Few things say Ontario summer quite like the roadside blueberry stand. From late July through August along the byways and back roads of cottage country and throughout Northern Ontario – the blueberry economy is a hive of activity as fresh blueberries make their way to farmers’ markets, grocery stores, and fruit stands across the province. But get them quick – the end of August also marks the end of the season as the last berries from the North trickle in.
One of my fondest childhood memories after arriving in Canada from England was a cottage holiday on the shores of Georgian Bay near Parry Sound. Every window in the cottage looked out across that most quintessential of Canadian landscapes – the windswept pines, the rocky granite outcrops and the clear, deep-blue waters of Georgian Bay. I spent entire days taming chipmunks and foraging endlessly in the bushes for blueberries. Both were brand new to me and I could scarcely get enough of either. This memory that I hold so close to my heart has become synonymous with summer for me.
Blueberries are a powerhouse super-food. They contain potent anti-inflammatory agents, are one of the richest known sources of antioxidants, and have cancer fighting, anti-aging and cholesterol lowering properties. They are also thought to be useful for cardiovascular, cognitive, and digestive functioning – and may aid in the prevention and control of diabetes, macular degeneration, and Alzheimer’s. With only 80 calories per cup and virtually no fat, blueberries are a practically perfect food.

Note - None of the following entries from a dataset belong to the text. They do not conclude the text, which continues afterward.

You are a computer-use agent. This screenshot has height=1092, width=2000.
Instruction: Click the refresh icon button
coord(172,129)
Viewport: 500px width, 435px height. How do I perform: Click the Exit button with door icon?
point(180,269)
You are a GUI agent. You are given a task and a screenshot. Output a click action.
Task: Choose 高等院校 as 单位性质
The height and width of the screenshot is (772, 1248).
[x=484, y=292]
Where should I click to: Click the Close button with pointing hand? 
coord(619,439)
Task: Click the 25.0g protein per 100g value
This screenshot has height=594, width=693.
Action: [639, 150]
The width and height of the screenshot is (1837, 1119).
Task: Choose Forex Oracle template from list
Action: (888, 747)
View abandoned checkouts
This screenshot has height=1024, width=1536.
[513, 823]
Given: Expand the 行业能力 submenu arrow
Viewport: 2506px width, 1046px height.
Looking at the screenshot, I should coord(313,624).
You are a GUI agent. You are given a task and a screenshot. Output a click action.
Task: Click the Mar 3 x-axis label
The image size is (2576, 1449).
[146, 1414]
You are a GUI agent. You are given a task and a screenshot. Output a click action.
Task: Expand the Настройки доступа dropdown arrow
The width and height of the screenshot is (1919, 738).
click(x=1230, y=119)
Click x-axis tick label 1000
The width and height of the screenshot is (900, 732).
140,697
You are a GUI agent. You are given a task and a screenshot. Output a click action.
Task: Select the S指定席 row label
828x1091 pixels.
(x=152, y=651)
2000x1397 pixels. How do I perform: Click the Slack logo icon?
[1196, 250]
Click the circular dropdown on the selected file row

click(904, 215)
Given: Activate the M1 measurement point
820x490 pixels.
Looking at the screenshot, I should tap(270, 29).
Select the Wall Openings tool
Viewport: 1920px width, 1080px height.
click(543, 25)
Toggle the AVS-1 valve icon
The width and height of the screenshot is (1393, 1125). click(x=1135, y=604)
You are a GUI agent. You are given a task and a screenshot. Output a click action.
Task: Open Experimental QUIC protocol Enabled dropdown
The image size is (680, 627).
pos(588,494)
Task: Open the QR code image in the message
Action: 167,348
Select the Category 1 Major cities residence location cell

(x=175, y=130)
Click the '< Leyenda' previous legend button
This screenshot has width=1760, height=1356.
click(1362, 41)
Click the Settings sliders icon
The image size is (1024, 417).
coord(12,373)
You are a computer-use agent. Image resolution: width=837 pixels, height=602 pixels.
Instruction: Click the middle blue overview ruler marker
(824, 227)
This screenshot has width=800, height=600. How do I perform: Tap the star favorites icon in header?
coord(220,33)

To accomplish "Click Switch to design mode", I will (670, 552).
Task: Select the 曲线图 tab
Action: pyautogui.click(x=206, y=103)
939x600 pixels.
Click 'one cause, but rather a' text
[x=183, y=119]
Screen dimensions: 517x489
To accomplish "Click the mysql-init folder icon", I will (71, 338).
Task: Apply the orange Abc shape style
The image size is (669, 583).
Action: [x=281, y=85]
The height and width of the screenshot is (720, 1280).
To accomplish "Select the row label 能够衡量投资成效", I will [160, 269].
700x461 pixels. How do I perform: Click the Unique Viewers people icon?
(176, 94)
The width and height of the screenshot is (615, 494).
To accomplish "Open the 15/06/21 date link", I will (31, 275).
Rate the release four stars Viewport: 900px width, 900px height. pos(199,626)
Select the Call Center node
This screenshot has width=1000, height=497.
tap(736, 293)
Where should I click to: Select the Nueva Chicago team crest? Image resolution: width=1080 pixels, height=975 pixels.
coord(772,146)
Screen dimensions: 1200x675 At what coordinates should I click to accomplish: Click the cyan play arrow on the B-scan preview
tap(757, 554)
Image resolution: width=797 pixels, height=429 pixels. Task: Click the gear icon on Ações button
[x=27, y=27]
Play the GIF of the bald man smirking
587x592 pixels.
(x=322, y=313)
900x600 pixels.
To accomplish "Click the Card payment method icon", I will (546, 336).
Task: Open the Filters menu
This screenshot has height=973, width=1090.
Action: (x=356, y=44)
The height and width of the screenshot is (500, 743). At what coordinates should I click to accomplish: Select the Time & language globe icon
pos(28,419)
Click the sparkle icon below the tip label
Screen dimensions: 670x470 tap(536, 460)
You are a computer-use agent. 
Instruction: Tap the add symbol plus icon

To retain maximum health benefits, blueberries are best served uncooked. Recent research also shows that eating blueberries with milk may destroy some of the antioxidant benefits. From a nutritional point of view, a fresh fruit salad is probably the optimum way to serve blueberries. But blueberry season is short and at least once a summer it’s worth the splurge on a homemade blueberry pie, blueberry cake, or blueberry pancakes. This classic blueberry cake is heavy on blueberries and light on flour – less cake, more fruit. It’s Ontario summer in a cake. Enjoy it while you can – we all know what’s coming…
Classic Blueberry Cake (serves 6) 1 cup all-purpose flour 1 teaspoon baking powder ½ teaspoon salt ½ cup butter ¾ cup sugar 1 teaspoon vanilla 2 large eggs 2 ½ - 3 cups fresh blueberries, preferably wild or organic, lightly washed and gently patted dry 1 teaspoon lemon zest 1 tbsp lemon juice 2 tbsp icing sugar for dusting Preheat oven to 350°F. Lightly butter a 9-inch spring-form pan or 9-inch round cake pan and dust lightly with flour. Combine flour, baking powder and salt and set aside. Beat the butter and sugar until light and fluffy. Add the eggs and vanilla and beat for a further two minutes. Gently stir in the flour mixture. Scrape the batter into the prepared baking pan. Mix together the blueberries, lemon zest and lemon juice and spoon over the batter, pressing the berries gently into the batter. Bake for 40-45 or until a toothpick inserted into the center comes out clean. Remove from oven and let cool in the pan for 10 minutes. Carefully slide a thin knife around the edges of the cake to release it from the pan. Transfer the cake, berry side up, to a platter. Let cool and dust with icing sugar. Serve with whipped cream.